[[ AVAILABLE DATA open ]]
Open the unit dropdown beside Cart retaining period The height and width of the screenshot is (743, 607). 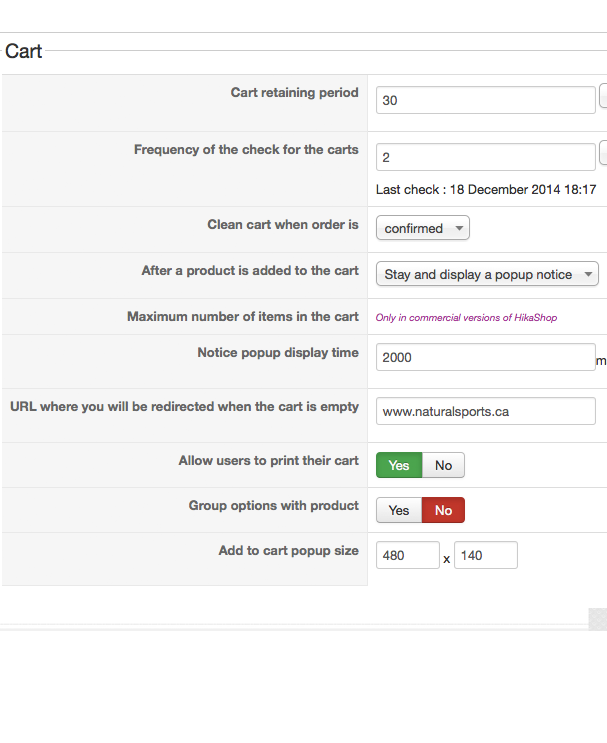pos(603,97)
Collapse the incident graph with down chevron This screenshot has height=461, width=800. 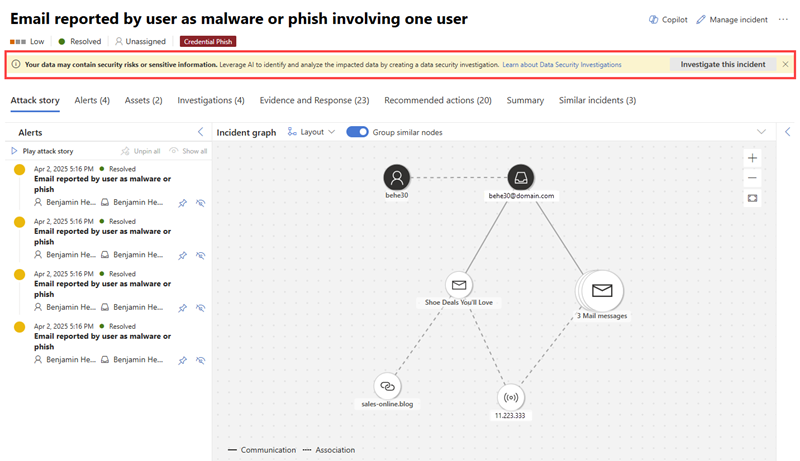(x=762, y=132)
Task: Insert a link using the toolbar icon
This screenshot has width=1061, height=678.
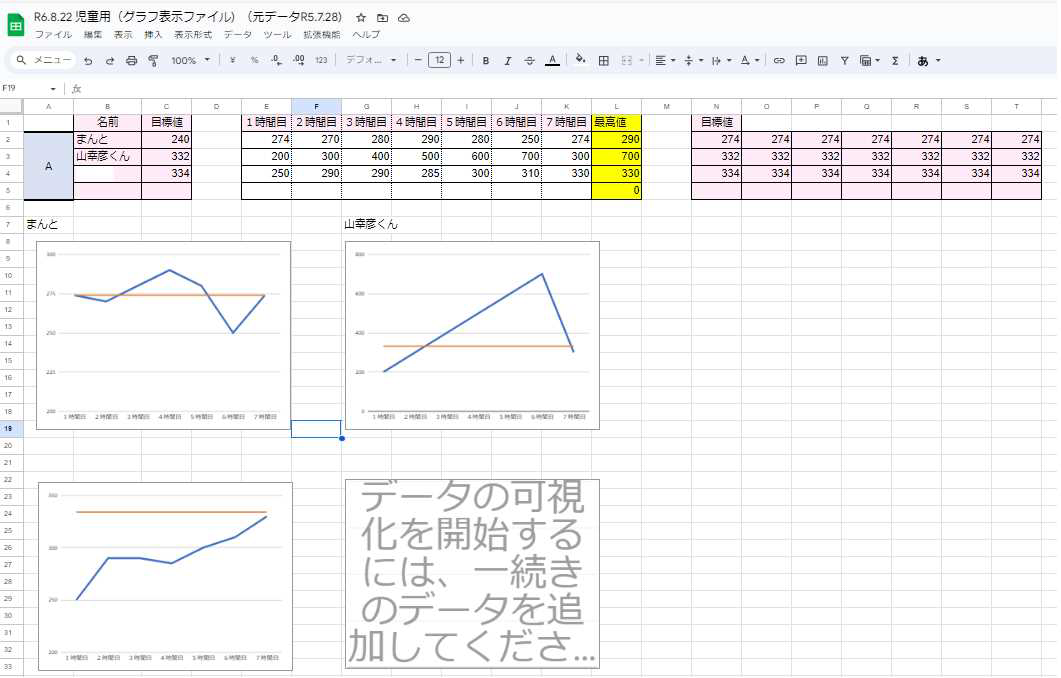Action: pyautogui.click(x=779, y=61)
[[ AVAILABLE DATA closed ]]
◆ TASK TO CARRY OUT:
From the line that contains "Task: Insert a link using the toolbar icon" to the last line of the data above, inclusive, transcribe every line exactly and only those lines, omitting pictures.

◆ SOLUTION TO THE EXERCISE:
Task: Insert a link using the toolbar icon
This screenshot has width=1061, height=678.
Action: pyautogui.click(x=779, y=61)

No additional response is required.